Он повернулся - налить себе еще.
- Трогательно, правда? - хмыкнул он, не оборачиваясь.
- Может быть, будет лучше, если мы позвоним вам? - рискнул Томас.
- Смотрите-ка, теперь он меня ублажает, - произнес Гайдж, обращаясь к сводчатому потолку.
Он повернулся, постоял в нерешительности, затем с вызовом посмотрел на Томаса и Сэм. И, тепло улыбнувшись, произнес:
- Пошли, на хер, вон.
Томас и Сэм молча воззрились на него.
- Что именно вас так смутило? - спросил Гайдж. - Пошли? На хер? Вон?
Томас и Сэм поспешно встали.
- Можно позвонить вам, мистер Гайдж? - спросила Сэм. - Мы действительно...
- Го-о-о-споди! - возопил крепыш. - Пошли! На хер! Вон!
С каждым словом он, топая, надвигался на них, неотвратимый, как приговор.
Томас споткнулся о загнутый край персидского ковра. Сэм поддержала его. Широко расставив руки, Гайдж сгонял их к двери, ведущей в прихожую.
Возле двери они задержались.
Томас поднял голову и увидел, что все трое отражаются в зеркале с тяжеловесной рамой в стиле рококо.
- Трое незнакомцев, - произнес Гайдж со спокойствием, тем более пугающим, если вспомнить свирепое поведение хозяина несколько мгновений назад. - Известно ли вам, доктор Байбл, что такое - жить нигде? Глядеть, вглядываться и всякий раз обнаруживать, что ты - нигде?
Любопытно, однако в каком-то смысле Томасу это было известно. Но говорить об этом он не собирался.
- Но вы же стоите прямо перед нами, мистер Гайдж, у себя дома.
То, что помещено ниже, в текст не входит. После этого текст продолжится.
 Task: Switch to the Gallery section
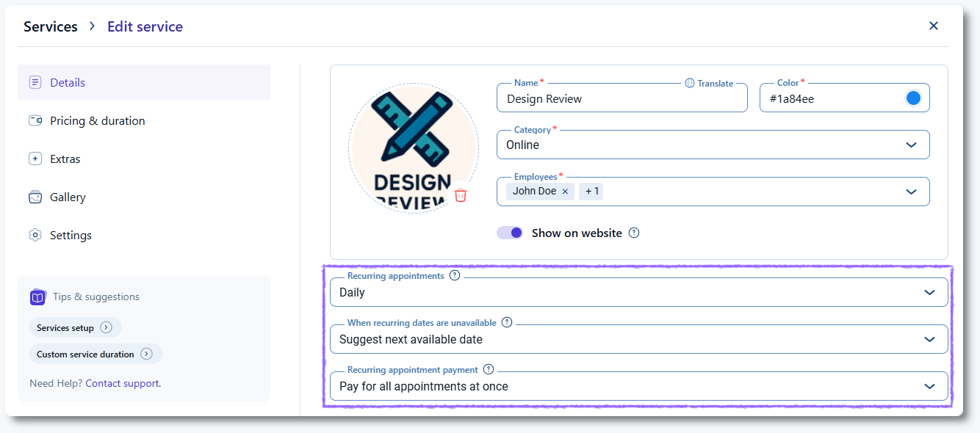[x=68, y=197]
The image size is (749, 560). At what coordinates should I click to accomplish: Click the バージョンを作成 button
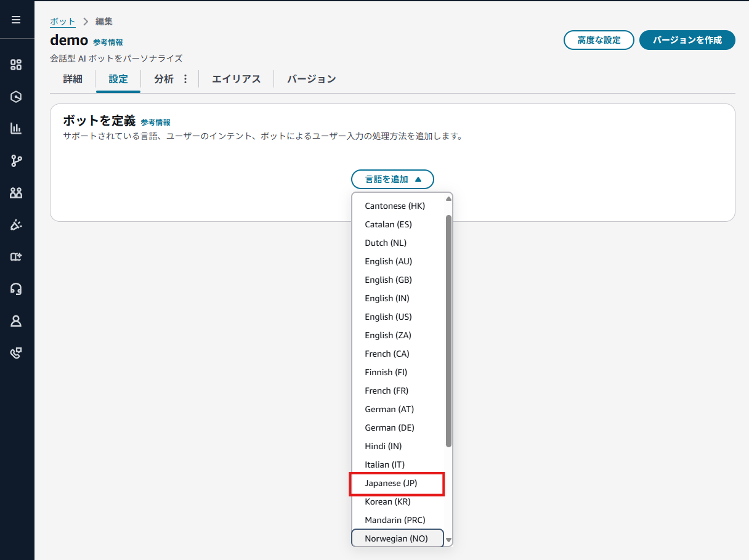pos(687,40)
- Разве? Сомневаюсь... - Он задумчиво, исподлобья, взглянул в зеркало. - Да вы хоть понимаете, что это такое? Думаете, я вижу вас, знаю вас и проблема в том, что всякий раз, как я отворачиваюсь, я забываю, кто вы такие? Нет, это не так. Совсем не так. Когда я гляжу на вас - так же пристально, как я гляжу на вас сейчас, - я через секунду уже не узнаю ваши лица. И дело не в том, что ваше лицо каждую минуту меняется, становится чем-то, что я никогда не видел прежде. Просто незнакомое лицо. Непостижимое...
Гайдж оторвал взгляд от зеркала и повернулся к Томасу.
- Когда я смотрю в зеркало, мистер Байбл, меня здесь нет. Но хуже то, что вас тоже нет. Вы для меня не существуете. Только голос. Голос из тьмы.
Некоторое время Томас молча смотрел на него. А потом, запинаясь, сказал:
- Это последствия мозговой травмы. Вы должны по...
- Мозговой травмы? - переспросил бородач. - Мозговой травмы? Вы называете это так?
Он покачал головой и, широкими шагами пройдя мимо них, рывком распахнул одну из дубовых дверей.
- Что же это тогда? - спросил Томас, когда бородач уже перешагнул через порог.